Cornerstone Advisors’ research showed a decrease in the percentage of banks looking to enter BaaS heading into 2024 as regulatory pressure and a better understanding of the cost to standup a BaaS unit in the bank put a damper on new entrants. The post-Synapse, post-Evolve hangover was real. Banks that rushed into partner banking without building the compliance infrastructure to support it got a crash course in what regulators expected.
Then the environment shifted. Comptroller Jonathan Gould arrived at the OCC with an explicit commitment to chartering and innovation. The FDIC followed. Sentiment among bankers moved. Suddenly interest in BaaS and our Alloy Labs BaaS Center of Excellence started popping up as banks started raising their hands again.
But here’s what hasn’t changed: the actual work.
The third-party oversight requirements didn’t get lighter. The FBO account complexity didn’t go away. The need to do thorough due diligence on fintech partners, not just sign an agreement and collect fees, didn’t become optional. KYC, OFAC checks, and fraud management are all still real things. The banks that built the infrastructure during the hard years aren’t suddenly cutting corners because regulators are operating with a lighter touch. Regulatory sentiment is a tailwind. It is not a permission slip.

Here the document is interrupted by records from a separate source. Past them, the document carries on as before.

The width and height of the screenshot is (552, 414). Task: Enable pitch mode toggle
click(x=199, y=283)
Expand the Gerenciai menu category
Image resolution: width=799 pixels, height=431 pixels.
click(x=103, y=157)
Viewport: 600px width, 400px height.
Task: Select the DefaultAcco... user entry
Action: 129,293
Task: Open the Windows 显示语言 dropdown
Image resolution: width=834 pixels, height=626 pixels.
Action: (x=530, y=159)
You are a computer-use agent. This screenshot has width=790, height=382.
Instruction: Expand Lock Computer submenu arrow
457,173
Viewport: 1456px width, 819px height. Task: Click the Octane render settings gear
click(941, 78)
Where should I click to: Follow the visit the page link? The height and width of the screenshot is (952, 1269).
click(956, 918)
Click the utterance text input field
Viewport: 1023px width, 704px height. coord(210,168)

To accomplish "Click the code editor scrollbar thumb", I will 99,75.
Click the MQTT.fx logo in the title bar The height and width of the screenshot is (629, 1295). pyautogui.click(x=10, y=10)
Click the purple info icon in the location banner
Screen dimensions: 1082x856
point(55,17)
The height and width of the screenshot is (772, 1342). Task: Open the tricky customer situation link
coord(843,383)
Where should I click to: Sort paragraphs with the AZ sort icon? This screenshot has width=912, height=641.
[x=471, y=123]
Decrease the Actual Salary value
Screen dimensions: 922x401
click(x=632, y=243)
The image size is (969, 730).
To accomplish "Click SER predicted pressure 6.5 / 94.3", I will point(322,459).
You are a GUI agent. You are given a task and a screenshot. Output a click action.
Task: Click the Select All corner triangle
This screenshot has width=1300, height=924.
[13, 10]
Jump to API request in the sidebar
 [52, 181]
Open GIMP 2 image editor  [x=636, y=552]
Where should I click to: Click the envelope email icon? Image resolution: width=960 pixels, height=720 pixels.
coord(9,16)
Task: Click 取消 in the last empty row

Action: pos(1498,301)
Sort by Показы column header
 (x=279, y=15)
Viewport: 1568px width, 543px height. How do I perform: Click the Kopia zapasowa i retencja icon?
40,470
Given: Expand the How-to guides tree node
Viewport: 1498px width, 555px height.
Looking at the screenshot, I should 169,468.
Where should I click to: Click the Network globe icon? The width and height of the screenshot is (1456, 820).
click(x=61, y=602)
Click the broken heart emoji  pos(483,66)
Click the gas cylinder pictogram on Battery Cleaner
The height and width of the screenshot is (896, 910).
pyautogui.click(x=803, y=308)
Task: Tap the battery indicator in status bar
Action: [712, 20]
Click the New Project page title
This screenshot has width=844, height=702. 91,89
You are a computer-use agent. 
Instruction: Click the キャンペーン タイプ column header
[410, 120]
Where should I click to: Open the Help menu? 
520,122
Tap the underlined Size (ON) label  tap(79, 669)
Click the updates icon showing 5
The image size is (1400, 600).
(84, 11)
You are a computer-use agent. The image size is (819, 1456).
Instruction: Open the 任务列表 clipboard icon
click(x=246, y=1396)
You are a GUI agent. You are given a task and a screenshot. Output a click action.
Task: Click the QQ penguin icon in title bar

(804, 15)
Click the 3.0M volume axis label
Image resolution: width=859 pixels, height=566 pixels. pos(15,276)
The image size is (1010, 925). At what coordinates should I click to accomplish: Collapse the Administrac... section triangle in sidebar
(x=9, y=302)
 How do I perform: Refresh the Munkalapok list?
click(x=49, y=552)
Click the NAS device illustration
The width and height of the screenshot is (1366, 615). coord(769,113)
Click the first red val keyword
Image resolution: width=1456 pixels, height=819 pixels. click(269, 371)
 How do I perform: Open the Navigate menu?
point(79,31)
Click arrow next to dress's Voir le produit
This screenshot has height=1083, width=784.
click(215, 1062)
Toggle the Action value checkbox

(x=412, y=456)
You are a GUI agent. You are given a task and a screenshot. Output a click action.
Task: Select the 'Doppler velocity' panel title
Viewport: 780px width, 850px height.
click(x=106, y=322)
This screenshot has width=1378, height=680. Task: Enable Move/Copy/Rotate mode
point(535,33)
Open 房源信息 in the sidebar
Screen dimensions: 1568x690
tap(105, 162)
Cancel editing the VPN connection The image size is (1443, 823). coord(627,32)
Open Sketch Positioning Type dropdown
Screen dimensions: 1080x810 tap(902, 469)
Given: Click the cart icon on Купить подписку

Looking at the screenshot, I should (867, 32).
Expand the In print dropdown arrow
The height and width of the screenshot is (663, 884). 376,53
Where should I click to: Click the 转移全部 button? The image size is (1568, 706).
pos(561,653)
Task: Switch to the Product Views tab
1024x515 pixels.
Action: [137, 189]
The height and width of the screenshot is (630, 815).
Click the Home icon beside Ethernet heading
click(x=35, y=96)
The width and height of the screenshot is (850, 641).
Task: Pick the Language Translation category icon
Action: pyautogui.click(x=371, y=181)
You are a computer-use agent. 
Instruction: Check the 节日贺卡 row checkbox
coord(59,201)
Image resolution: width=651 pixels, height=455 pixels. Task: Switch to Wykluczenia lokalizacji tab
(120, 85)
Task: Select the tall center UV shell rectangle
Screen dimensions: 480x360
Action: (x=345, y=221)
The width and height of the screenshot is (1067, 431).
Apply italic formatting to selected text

What the new environment really did was separate the banks that were doing it right from the ones that were doing it for the wrong reasons. For the first group, it is still business as usual. For the second group, there’s likely still a reckoning coming, it’s just been postponed.
When the Rail Becomes the Foundation: BaaS in a Stablecoin World
I’m so over stablecoins. Not because I don’t find them intriguing, but because everyone’s losing their minds over them.
“This changes everything.” “The dollar on rails.” “Banking will never be the same.”
Sure. And fintech was going to kill banks (this was me in 2010). Then banks were going to crush fintech. Then BaaS was the future. Then BaaS blew up. Then embedded finance was going to rewire the flow of funds with self-driving money and the like.
The music plays. The music stops. The chairs get rearranged. We do it again.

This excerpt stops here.